Little Fluffy Clouds: Part 2
Today's SME may be able to offer its services across markets, following opportunities - and becoming active on a global scale. And, it's technology that can help even micro companies - like us - achieve this. Which brings us back to our real experiences of cloud computing and how they highlight the ways in which SMEs can take advantage of new services to become more efficient and to broaden their horizons.
We are hardly a poster child for the adoption of cloud computing services, but we do use online backup for security; we do use an IP Centrex service for voice, call management and conferencing; we do use an online CRM (not very well); we do use Hosted Fax (to deal with the handful of faxes we are required to send and receive each year); and a whole host of tools that allow us to share documents and files.
We do still use Hosted Exchange for Outlook and have only dabbled with Google Apps, but having a shared server may make sense in the future; for now, it's enough that everything is backed up remotely. All of these are cloud services and all of them help us be (relatively) efficient and allow us to share information between different locations.

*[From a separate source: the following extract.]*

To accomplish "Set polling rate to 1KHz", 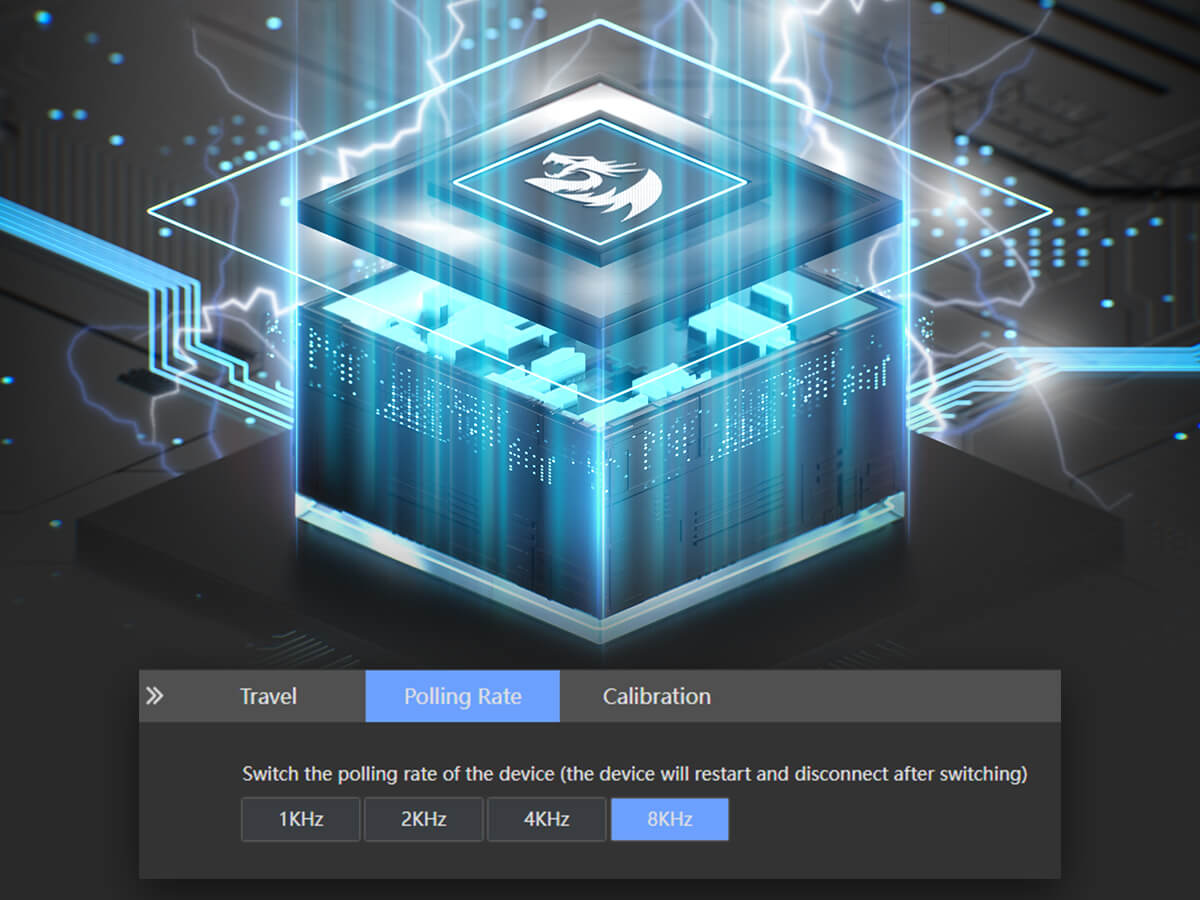I will 300,820.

However, we work within the IT industry and are comparatively knowledgeable about the availability of such services - after all, many of our customers offer solutions to service providers that allow them to deliver services such as IP Centrex, Hosted Fax, Hosted Conferencing and the like. Even so, it takes quite a bit of effort to find the right solution for our needs. If the Mittelstand, of which we must be considered a part, is to capitalise on these services and to live up to the assertions made on the radio, then service providers need to be smarter in how they offer such services, how they bundle them, and how they promote them. We don't buy any of our services from traditional telcos except for mobile and broadband access; all the rest comes from OTT providers.
So, there are plenty of great cloud services available, many of which have the potential to help SMEs as well as corporations. But, if they are really to take off, service providers need to be able to present a simple means of accessing them, to promote them effectively and to ensure that even the smallest of companies recognises the advantages they will gain. At the moment, it doesn't appear that this is happening: the success of cloud services amongst smaller companies seems to be dependent on potential users actively searching for a specific service. In turn, this depends on prior knowledge that there is a solution to a problem some Mittelstand companies might not know they had. Market education is going to be essential if service providers want to tap into the vast potential of SMEs.